*WHAT YOU NEED TO DO*:
Once the data has been read, restate all of it exactly.

Stored items

[Start of Attachment]

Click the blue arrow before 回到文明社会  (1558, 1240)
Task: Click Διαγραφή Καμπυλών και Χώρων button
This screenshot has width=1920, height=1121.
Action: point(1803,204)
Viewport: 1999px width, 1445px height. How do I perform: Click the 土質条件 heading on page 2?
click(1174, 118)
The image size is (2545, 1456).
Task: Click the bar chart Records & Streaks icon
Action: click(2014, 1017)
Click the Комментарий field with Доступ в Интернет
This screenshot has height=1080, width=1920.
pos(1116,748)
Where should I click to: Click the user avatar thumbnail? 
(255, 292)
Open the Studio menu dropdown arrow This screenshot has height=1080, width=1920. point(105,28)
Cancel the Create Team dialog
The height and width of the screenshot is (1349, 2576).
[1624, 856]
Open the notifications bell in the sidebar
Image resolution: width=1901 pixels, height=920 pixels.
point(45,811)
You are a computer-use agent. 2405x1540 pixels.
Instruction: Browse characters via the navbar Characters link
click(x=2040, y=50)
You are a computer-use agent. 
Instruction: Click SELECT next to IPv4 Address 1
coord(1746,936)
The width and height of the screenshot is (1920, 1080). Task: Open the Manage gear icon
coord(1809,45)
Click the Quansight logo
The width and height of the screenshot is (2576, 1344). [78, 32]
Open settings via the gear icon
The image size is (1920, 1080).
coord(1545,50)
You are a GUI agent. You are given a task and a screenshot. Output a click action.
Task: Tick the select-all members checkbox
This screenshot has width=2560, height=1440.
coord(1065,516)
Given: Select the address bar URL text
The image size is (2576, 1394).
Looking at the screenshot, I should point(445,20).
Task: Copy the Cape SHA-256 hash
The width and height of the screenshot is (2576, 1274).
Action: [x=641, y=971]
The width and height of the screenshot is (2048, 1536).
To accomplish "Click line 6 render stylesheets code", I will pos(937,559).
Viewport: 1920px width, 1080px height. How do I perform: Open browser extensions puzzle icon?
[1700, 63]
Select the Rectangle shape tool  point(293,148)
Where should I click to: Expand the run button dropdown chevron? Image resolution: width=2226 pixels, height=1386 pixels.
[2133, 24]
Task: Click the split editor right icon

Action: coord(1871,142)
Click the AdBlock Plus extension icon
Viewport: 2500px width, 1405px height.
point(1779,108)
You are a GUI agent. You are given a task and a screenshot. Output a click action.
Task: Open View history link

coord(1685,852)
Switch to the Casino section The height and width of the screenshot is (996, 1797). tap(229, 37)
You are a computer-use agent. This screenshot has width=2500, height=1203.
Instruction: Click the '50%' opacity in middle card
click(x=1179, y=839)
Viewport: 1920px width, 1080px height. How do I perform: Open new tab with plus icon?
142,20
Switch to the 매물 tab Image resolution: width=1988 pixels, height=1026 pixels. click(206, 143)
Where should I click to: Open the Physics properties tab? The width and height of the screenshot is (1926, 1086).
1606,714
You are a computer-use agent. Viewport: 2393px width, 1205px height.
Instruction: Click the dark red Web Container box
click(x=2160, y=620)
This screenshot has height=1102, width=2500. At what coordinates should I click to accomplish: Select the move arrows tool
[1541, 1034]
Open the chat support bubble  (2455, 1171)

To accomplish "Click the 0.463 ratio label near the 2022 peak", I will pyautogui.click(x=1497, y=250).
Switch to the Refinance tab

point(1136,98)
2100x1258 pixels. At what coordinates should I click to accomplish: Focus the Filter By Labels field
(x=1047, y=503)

[End of Attachment]

*ANSWER FOR THIS EXERCISE*:
Click the blue arrow before 回到文明社会  (1558, 1240)
Task: Click Διαγραφή Καμπυλών και Χώρων button
This screenshot has width=1920, height=1121.
Action: point(1803,204)
Viewport: 1999px width, 1445px height. How do I perform: Click the 土質条件 heading on page 2?
click(1174, 118)
The image size is (2545, 1456).
Task: Click the bar chart Records & Streaks icon
Action: click(2014, 1017)
Click the Комментарий field with Доступ в Интернет
This screenshot has height=1080, width=1920.
pos(1116,748)
Where should I click to: Click the user avatar thumbnail? 
(255, 292)
Open the Studio menu dropdown arrow This screenshot has height=1080, width=1920. point(105,28)
Cancel the Create Team dialog
The height and width of the screenshot is (1349, 2576).
[1624, 856]
Open the notifications bell in the sidebar
Image resolution: width=1901 pixels, height=920 pixels.
point(45,811)
You are a computer-use agent. 2405x1540 pixels.
Instruction: Browse characters via the navbar Characters link
click(x=2040, y=50)
You are a computer-use agent. 
Instruction: Click SELECT next to IPv4 Address 1
coord(1746,936)
The width and height of the screenshot is (1920, 1080). Task: Open the Manage gear icon
coord(1809,45)
Click the Quansight logo
The width and height of the screenshot is (2576, 1344). [78, 32]
Open settings via the gear icon
The image size is (1920, 1080).
coord(1545,50)
You are a GUI agent. You are given a task and a screenshot. Output a click action.
Task: Tick the select-all members checkbox
This screenshot has width=2560, height=1440.
coord(1065,516)
Given: Select the address bar URL text
The image size is (2576, 1394).
Looking at the screenshot, I should point(445,20).
Task: Copy the Cape SHA-256 hash
The width and height of the screenshot is (2576, 1274).
Action: [x=641, y=971]
The width and height of the screenshot is (2048, 1536).
To accomplish "Click line 6 render stylesheets code", I will pos(937,559).
Viewport: 1920px width, 1080px height. How do I perform: Open browser extensions puzzle icon?
[1700, 63]
Select the Rectangle shape tool  point(293,148)
Where should I click to: Expand the run button dropdown chevron? Image resolution: width=2226 pixels, height=1386 pixels.
[2133, 24]
Task: Click the split editor right icon

Action: coord(1871,142)
Click the AdBlock Plus extension icon
Viewport: 2500px width, 1405px height.
point(1779,108)
You are a GUI agent. You are given a task and a screenshot. Output a click action.
Task: Open View history link

coord(1685,852)
Switch to the Casino section The height and width of the screenshot is (996, 1797). tap(229, 37)
You are a computer-use agent. This screenshot has width=2500, height=1203.
Instruction: Click the '50%' opacity in middle card
click(x=1179, y=839)
Viewport: 1920px width, 1080px height. How do I perform: Open new tab with plus icon?
142,20
Switch to the 매물 tab Image resolution: width=1988 pixels, height=1026 pixels. click(206, 143)
Where should I click to: Open the Physics properties tab? The width and height of the screenshot is (1926, 1086).
1606,714
You are a computer-use agent. Viewport: 2393px width, 1205px height.
Instruction: Click the dark red Web Container box
click(x=2160, y=620)
This screenshot has height=1102, width=2500. At what coordinates should I click to accomplish: Select the move arrows tool
[1541, 1034]
Open the chat support bubble  (2455, 1171)

To accomplish "Click the 0.463 ratio label near the 2022 peak", I will pyautogui.click(x=1497, y=250).
Switch to the Refinance tab

point(1136,98)
2100x1258 pixels. At what coordinates should I click to accomplish: Focus the Filter By Labels field
(x=1047, y=503)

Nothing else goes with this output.